Document-level fields
openapi(...) also accepts any top-level field of an OpenAPI document — they
are merged into the output, with your values overriding the generated ones:
openapi({
route: '/openapi.json',
filter: 'all',
openapi: '3.0.0', // spec version; default '3.0.0'. Use '3.1.x' for OpenAPI 3.1 types
info: { title: 'My API', version: '1.0.0' },
servers: [{ url: 'https://api.example.com' }],
})The openapi version string is a type discriminator: a '3.1...' value
switches the option and output types to OpenAPI 3.1. info, servers, tags,
security, components, and the rest are passed straight through.

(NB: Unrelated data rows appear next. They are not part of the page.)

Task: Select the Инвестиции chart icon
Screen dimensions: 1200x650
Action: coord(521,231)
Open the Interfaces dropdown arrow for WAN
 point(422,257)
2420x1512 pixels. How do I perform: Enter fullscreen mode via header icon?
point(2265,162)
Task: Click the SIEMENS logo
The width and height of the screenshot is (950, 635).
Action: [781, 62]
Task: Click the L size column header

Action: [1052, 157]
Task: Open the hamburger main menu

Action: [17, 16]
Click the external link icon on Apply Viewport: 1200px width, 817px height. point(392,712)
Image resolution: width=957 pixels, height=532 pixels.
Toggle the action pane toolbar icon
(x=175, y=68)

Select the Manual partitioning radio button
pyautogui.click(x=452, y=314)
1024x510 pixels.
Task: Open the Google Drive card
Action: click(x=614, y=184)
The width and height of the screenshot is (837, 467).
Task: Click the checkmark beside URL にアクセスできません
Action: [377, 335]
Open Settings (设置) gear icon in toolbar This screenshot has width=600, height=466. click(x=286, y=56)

Generating the spec without the middleware
For tooling that needs the spec outside a request (writing it to a file at build
time, say), getOpenapiSchemaFromPoints is exported — it's what the middleware
calls internally:
import { getOpenapiSchemaFromPoints } from '@point0/openapi'
const spec = getOpenapiSchemaFromPoints(points, {
info: { title: 'My API', version: '1.0.0' },
})It takes an array of ready points (or { point } wrappers) and the same
document-level options as the middleware, and returns the spec object.
Reference
openapi(options) options
| Option | Type | Default |
|---|---|---|
route | string (required) | — |
filter | 'all' | 'action' | (point) => boolean | 'action' (actions only) |
scalar | string | ScalarOptions & { route } | not served |
swagger | string | SwaggerOptions & { route } | not served |
before | MiddlewareFn | MiddlewareFn[] | none |
cache | string | boolean | on, keyed by route |
openapi | `3.0${string}` | `3.1${string}` | '3.0.0' |
info, servers, tags, security, components, … | any OpenAPI Document field | — |
models | Record<string, InputSchema> | gathered from points |
helpers | SchemaHelper[] | gathered from points |
hideTransformHeader | boolean | false |
Point methods
| Method | On | Sets |
|---|---|---|
.openapi() | query, mutation, action (endpoint points) | operation metadata — summary, description, operationId, tags, deprecated, … (not parameters/requestBody/responses) |
.response() | query, mutation, action | response schema(s) → responses in the spec |
Request schemas come from the validation methods (.params,
.search, .headers, .cookies, .body, .input); named models come from
.models() on the root.
What is and isn't mapped today
- Mapped: path/method, request parameters and body (from validation
schemas),
requestBody.required, multipart detection for file bodies, responses (from.response()),$refdedup against.models(), theX-Point0-TransformandX-Point0-Output-Typeheaders, and every operation field you pass to.openapi()(summary,description,operationId,tags,deprecated, …). - Auto-derived:
summary(point id, non-actions only),operationId(camelCase of name+type for non-actions; the action name for explicitly-named actions). - Not derived:
tagsanddescriptionare never generated from the point — supply them via.openapi(). Response types are not inferred from the loader's return type — declare them via.response().